Pour quelles raisons
On me pose souvent la question, quelles chaussures faut-il porter pour randonner en montagne ? Je ne pense pas que cela soit la bonne question. Il faudrait davantage se demander qu’est-ce que je recherche et qu’est-ce que je veux vivre ? Quel pied je souhaite développer ? Quelle gestuelle je souhaite acquérir ? Quelle dextérité ? Quel niveau de lecture du terrain ? Au Maroc il m’est arrivé de manger le couscous avec les mains, de façon traditionnelle, c’est ajouter un sens supplémentaire, le toucher. Marcher avec des chaussures fines et souples, c’est également ajouter un sens supplémentaire. C’est percevoir le sol, sa forme, sa consistance, sa souplesse, ses mouvements.
Tout change
Nous marchons différemment selon que nous soyons chaussés de chaussures épaisses et rigides ou de chaussures fines et souples. Avec ces dernières, nous sommes plus attentifs, plus présents, plus conscients. Nous ne posons pas le pied n’importe où, le pied étant moins protégé. Notre gestuelle est différente, plus vive, plus précise, plus subtile. Tout change, alors que vu de loin nous ne faisons que marcher sur un même sentier.

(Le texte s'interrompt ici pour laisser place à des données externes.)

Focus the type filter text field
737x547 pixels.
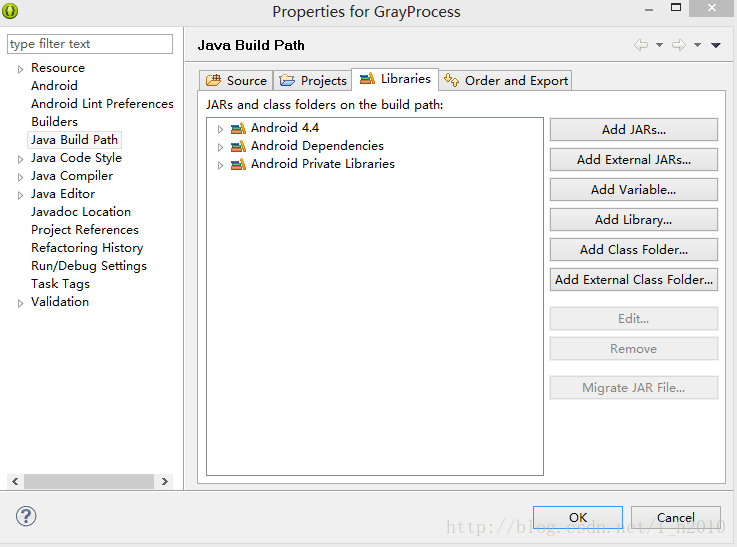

Le sol des sentiers du Haut Atlas est loin d’être uniforme, certaines parties se résument à un enchevêtrement de pierres mobiles plus ou moins bien imbriquées qui nous amène à changer spontanément de technique de prise d’appui dès que le terrain devient plus technique ou instable. Passant naturellement en marche avant-pied, le pied presque parallèle au sol et les orteils légèrement décollés pour présenter à chaque pas l’arche antérieure, la partie la plus large, la plus mobile et adaptable du pied. Des pas feutrés et mesurés avec un contrôle de l’appui amplifié par l’emploi de la cheville et la libération de l’articulation sous-talienne. Est-ce plus fatiguant ? Non, une question d’habitude, d’entrainement pourrions-nous dire. La marche devient plus ludique, moins monotone, et nous sommes davantage en interaction avec le milieu sur lequel nous nous déplaçons.
Un autre regard
Notre regard parcourt le sentier en zigzag, conduit par le cerveau à la recherche de solutions, de zones d’appui suffisamment stables et non traumatisantes pour poser l’avant-pied. En focalisant notre attention sur nos appuis, nous prenons conscience que notre pied se pose là où notre regard s’est posé plus longuement, quelques millisecondes de plus. Il est même possible de compter le nombre de pas qui précède la zone qui a été sélectionnée par notre cerveau. Parfois ce n’est qu’un pas, parfois trois, voire quatre, cela dépend du niveau de difficulté du terrain, de notre entrainement ou encore de notre fatigue. A contrario, les chaussures épaisses qui permettent de poser le pied sur davantage de zones requièrent un niveau de lecture du terrain plus faible et moins de dextérité et de précision dans la pose du pied et la conduite de l’appui, limitant le développement du potentiel de la personne qui les porte.
Un autre pied
Marcher avec des semelles fines et souples, c’est avoir un pied qui se moule à la surface sur laquelle il prend appui ; sa forme s’adapte à chaque pas pour davantage de stabilité. La première et la cinquième colonne du pied s’ancrent dans le sol sous l’action des muscles stabilisateurs du pied. Un ancrage efficace de l’avant-pied qui s’ajuste tout au long du déroulé du pas. Ces mêmes muscles assurent le gainage et la stabilité dite de la cheville. A l’inverse, les chaussures épaisses et rigides figent le pied quelle que soit la surface sur laquelle il se pose, impactant le gainage, augmentant les instabilités et affaiblissant la musculature.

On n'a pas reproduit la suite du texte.